En Dudmaston Hall, una señorial casa de campo de ladrillo rojo del siglo XVII, situada en la ondulada campiña de Shropshire, a medio camino entre Birmingham y la frontera de Inglaterra con Gales, se encuentra la mayor colección de arte español de los años cincuenta y sesenta en Reino Unido expuesta al público de forma permanente. Con pinturas de artistas como Antoni Tàpies, Antonio Saura o Manolo Millares y esculturas de Pablo Serrano o Feliciano Hernández, sería una colección espléndida en cualquier museo de España. En Inglaterra, sin embargo, aunque es única, también tiene el reto de hacerse conocer a un público que viaja a Dudmaston Hall para disfrutar de sus hermosos jardines.

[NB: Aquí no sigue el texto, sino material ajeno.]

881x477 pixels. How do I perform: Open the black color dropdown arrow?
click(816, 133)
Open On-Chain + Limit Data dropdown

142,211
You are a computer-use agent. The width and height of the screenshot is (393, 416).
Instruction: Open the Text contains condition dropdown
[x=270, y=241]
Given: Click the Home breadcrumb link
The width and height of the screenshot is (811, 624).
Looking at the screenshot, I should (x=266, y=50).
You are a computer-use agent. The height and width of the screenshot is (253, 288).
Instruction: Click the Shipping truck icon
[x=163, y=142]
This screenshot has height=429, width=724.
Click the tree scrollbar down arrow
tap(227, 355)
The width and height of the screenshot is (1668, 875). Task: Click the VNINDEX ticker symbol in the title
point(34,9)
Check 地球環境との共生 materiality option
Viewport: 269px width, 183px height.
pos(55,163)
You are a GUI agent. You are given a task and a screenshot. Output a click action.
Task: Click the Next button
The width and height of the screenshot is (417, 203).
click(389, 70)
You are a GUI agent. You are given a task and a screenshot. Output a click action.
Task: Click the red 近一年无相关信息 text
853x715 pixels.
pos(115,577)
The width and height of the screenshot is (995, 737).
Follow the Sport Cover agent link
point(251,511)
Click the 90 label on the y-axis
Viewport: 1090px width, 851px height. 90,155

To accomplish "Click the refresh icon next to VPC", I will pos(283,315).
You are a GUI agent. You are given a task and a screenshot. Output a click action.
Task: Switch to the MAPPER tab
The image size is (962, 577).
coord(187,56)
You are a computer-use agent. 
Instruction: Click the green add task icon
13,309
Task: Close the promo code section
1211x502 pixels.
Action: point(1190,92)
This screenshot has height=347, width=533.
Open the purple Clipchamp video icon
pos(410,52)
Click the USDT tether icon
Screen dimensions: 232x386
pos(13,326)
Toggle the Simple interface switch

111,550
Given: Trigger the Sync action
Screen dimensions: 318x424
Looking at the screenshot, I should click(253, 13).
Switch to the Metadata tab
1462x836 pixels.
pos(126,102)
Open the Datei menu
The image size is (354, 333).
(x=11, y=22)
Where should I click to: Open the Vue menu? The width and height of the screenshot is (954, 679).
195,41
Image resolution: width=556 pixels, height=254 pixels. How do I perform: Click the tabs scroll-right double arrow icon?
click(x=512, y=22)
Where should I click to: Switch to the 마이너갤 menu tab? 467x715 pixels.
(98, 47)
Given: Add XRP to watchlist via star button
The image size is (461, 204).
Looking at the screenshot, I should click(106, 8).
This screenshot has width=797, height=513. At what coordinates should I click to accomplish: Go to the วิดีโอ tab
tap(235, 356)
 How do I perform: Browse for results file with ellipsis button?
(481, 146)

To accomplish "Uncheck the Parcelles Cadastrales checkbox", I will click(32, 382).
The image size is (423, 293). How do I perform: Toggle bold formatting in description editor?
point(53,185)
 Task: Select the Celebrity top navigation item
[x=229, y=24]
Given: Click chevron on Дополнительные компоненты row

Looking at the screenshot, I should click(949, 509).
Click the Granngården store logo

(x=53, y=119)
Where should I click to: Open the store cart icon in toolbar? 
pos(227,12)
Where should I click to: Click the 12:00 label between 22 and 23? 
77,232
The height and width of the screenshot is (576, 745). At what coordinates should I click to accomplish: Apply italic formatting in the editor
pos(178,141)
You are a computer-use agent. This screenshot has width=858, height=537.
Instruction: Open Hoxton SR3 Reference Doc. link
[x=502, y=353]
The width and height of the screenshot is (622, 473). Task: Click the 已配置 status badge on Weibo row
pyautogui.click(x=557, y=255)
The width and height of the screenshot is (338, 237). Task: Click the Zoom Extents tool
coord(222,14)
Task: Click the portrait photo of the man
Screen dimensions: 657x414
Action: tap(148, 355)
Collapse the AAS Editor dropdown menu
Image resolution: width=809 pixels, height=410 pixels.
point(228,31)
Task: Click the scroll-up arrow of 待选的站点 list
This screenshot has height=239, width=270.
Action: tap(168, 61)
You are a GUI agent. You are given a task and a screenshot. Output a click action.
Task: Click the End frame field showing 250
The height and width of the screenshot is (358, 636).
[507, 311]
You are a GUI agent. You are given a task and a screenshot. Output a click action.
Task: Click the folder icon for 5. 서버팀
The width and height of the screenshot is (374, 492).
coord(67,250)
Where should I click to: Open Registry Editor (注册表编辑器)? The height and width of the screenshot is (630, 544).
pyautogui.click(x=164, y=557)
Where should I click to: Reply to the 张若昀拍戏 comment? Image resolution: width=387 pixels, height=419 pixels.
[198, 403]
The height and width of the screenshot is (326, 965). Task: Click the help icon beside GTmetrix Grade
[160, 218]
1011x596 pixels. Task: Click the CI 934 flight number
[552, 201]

“Para los visitantes de Dudmaston, la colección española es un encuentro inesperado. No es una colección fácil de entender para ellos; desafía al espectador con formas abstractas, colores oscuros y materiales inusuales,” explica Laura Bishop, comisaria de esta mansión. Por eso, se ha empeñado en poner de relieve la colección, potenciando su atractivo y la experiencia de los visitantes mediante un nuevo sistema de iluminación y distribución, y proporcionando más contexto sobre los artistas y la vida en España durante el franquismo, así como sobre el propio coleccionista.